As a result, 37 novel prophages were identified (Table 2). These were detected in almost all Variovorax spp., except Variovorax sp. PAMC-28562, PBL-H6 and SRS16. Among them, 10 out of 21 were found to be polylysogenic, carrying multiple prophages within their genomes: five strains had more than two complete prophage regions, of which two strains (Variovorax sp. PMC12 and V. paradoxus VAI-C) had four such sequences, and a single strain (V. boronicumulans J1) had five. Virfam analysis indicated that, presumably, there were 17 of siphoviral morphology, 16 of podoviral morphology and 4 of myoviral morphology.
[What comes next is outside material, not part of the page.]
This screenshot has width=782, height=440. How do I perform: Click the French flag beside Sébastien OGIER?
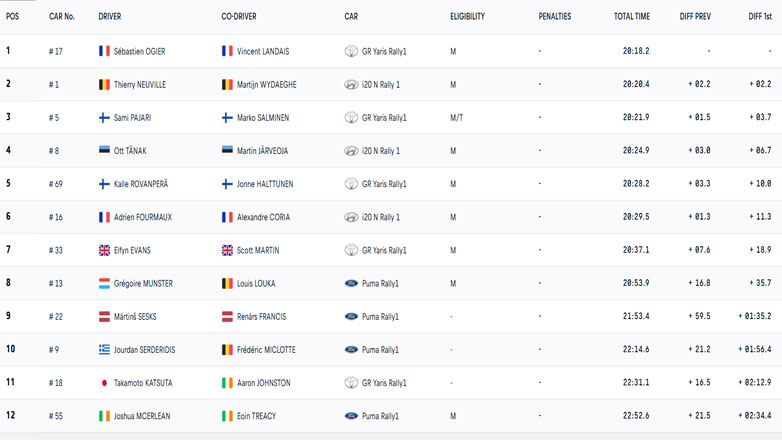point(104,51)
The integration modules of the identified prophages encoded tyrosine recombinases (33 prophages), serine recombinases (3) or Mu-like transposases (2) (Table 2).

Table 2.

Characteristics of Variovorax prophages identified in the genomic sequences from the NCBI database.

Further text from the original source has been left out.